• Objectives
1. From the text about 7.1, list the actions that make up its debugger example.
2. Summarize the text about 7.1 in three sentences.

• Page text
○ ○ ○

To carry a metaphor too meta-far:  "Your mileage may vary".  But yes,
there are speedups that affect the entire system.  Your application
may benefit more or less on one system or another, depending on its
characteristics.

    >give you mud tires and a powerful user-interface engine.  There's lots
    >of leverage in the gearbox to get your applications up the hill quickly,
    >without getting bogged down in the swamps of writing mouse-sensitivity
    >code, layouts, etc.
	
    Yes, everything I've seen indicates that 7.1 makes it easier to hack
    graphics.  But to me that is secondary.  In fact, if these powerful
    features make every interaction with the machine slower, to me they are
    not features.  
My experience is that they make every interaction faster.  For example,
entering the debugger, and wanting to describe an object which is the
CADR of the third argument, and then include an object from that description
in a call used to look like this:

c-m-3 c-m-A
(cadr *)

○ ○ ○

• Recorded data
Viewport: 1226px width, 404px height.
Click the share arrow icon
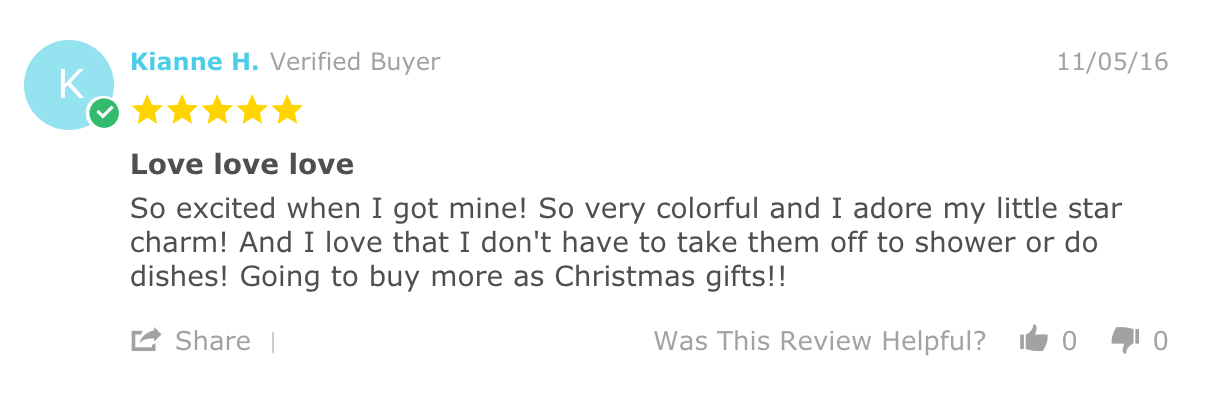click(146, 341)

○ ○ ○

• Solutions to the problems
1.
- Entering the debugger
- Describing an object which is the CADR of the third argument
- Including an object from that description in a call

2. Some speedups affect the entire system, though how much an application benefits varies with its characteristics and the system it runs on. A quoted view grants that 7.1 makes graphics easier to hack but calls that secondary, holding that features which make every interaction slower are not features. The reply states that in its experience they make every interaction faster and begins a debugger example to show it.